▶ [TEXTO PROPORCIONADO]:
↓

Opinión | Málaga de un vistazo

Cuento malagueño

Cerré los ojos y me recordé inventando cuentos a mis sobrinos y, de repente, me turbó la imagen de un cuento para no dormir: Érase una vez una ciudad preciosa que encantaba a todo visitante que pisara sus tierras. Tal era su embrujo que cuando los rayos del sol rozaban la piel parecieran caricias. El mar hacía salar los platos más exquisitos y las sardinas saltaban a las redes buscando su mejor fin de la existencia llenando estómagos felices. Las vides ansiaban verter su caldo en los gaznates agradecidos mientras otras uvas descansaban al sol atrapando su mejor dulzor mediante una técnica y paciencia ancestrales de los que ya moraban las tierras. Los árboles cantaban la brisa con sus copas y los pájaros piaban siempre con su cadencia. Todo era armonía y paz, un compartir las bonanzas de tierra, mar y aire que hermanaban a quien se acercaba con admiración y respeto para participar de su rebosante vida con olor a jazmines.

Llegaron muchos forasteros atraídos por tantos relatos, así que crecían sus habitantes con alborozo, pero la tierra guardaba un secreto y aunque ya se había rebelado con anterioridad, parecía olvidado, era algo que se repite sin cesar: Si uno solo de sus habitantes osara comer con gula, bebiera sin saciarse, destruyera una planta por placer, se ensañara contra un animal, todo ello a sabiendas y sintiendo que lo merece todo y que le pertenece lo que quiere, peleando contra hermano y vecino por creerse su dueño, despreciando el legado histórico, contraería una terrible enfermedad contagiosa, la codicia, que se extendería por toda la tierra hasta recuperar el equilibrio natural.

Eso parecía difícil que ocurriera, pero el hombre solo olvida lo que no debe y ufano construye su propia trampa hacia ese destino cíclico de destrucción codiciosa. Y llegó ese día y ese hombre, una vez más, y en esta ocasión se llamaba: Político.

↑

▶ [DATOS PROPORCIONADOS]:

↓

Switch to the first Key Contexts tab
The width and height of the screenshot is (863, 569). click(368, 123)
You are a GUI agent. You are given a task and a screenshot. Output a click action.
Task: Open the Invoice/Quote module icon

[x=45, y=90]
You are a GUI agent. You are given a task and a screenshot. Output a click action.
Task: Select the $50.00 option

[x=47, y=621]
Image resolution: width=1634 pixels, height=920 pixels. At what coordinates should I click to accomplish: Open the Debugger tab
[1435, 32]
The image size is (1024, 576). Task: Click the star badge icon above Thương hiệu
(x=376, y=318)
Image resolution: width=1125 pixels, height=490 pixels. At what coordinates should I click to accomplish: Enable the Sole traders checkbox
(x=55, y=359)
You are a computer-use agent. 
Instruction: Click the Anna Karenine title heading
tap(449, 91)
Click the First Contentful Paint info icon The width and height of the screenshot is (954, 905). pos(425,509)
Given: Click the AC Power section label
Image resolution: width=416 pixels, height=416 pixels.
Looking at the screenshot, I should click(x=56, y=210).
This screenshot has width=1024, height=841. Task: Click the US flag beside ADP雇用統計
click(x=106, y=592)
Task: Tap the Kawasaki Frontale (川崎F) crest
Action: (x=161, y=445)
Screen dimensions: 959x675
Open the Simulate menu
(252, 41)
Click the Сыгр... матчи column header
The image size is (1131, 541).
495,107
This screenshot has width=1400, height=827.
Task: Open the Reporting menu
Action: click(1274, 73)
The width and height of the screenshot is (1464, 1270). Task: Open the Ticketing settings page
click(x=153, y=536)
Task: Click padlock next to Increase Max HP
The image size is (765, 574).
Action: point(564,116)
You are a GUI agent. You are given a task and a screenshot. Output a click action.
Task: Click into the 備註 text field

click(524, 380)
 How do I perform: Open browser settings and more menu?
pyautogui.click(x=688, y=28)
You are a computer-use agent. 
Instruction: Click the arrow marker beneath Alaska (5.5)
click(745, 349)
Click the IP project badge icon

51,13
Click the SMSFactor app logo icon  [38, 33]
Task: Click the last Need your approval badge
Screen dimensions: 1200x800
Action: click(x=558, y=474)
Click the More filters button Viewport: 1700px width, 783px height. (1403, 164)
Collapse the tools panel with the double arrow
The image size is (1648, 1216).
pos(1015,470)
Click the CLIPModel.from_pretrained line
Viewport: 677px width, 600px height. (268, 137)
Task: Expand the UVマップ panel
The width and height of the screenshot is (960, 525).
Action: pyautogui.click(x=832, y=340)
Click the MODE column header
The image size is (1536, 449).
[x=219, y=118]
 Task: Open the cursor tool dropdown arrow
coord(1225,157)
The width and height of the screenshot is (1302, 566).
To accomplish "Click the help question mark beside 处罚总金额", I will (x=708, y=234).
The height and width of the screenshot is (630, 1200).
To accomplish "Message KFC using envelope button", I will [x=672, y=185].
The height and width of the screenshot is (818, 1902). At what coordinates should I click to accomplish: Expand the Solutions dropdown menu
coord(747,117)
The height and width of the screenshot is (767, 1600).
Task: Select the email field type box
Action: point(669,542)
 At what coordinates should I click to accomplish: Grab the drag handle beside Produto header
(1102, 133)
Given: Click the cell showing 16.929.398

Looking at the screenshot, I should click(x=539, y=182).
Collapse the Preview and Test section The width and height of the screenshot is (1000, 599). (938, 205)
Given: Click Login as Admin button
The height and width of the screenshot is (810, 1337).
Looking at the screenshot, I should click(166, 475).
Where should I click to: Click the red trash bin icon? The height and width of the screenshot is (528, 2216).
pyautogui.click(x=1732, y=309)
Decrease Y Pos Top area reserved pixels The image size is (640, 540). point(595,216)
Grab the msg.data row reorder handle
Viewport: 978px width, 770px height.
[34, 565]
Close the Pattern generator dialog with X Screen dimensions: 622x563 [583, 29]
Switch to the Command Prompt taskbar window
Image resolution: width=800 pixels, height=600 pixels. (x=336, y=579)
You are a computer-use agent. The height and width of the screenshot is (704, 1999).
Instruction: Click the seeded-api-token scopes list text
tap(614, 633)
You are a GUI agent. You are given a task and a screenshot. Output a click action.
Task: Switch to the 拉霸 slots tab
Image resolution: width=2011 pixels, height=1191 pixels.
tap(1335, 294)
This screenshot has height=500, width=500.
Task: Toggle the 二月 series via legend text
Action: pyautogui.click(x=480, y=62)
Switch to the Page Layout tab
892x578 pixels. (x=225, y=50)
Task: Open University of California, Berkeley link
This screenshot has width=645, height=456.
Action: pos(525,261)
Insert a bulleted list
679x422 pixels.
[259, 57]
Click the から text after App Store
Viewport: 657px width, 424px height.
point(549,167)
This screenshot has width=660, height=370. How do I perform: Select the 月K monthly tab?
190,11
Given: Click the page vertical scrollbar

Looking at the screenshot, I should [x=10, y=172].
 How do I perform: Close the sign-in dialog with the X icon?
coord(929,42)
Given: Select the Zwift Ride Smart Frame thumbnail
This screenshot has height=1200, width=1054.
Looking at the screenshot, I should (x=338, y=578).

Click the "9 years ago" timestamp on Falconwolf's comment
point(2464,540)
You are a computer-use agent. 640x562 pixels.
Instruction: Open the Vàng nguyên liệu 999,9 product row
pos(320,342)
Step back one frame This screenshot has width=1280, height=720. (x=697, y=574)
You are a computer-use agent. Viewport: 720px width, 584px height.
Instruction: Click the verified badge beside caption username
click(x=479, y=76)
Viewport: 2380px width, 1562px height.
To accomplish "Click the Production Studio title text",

↑

▶ [TAREA PROPUESTA]:
En el texto proporcionado, ¿qué enfermedad contagiosa contraería quien rompiera el equilibrio de la tierra?

▶ [ESPACIO DE RESPUESTA]:
La codicia.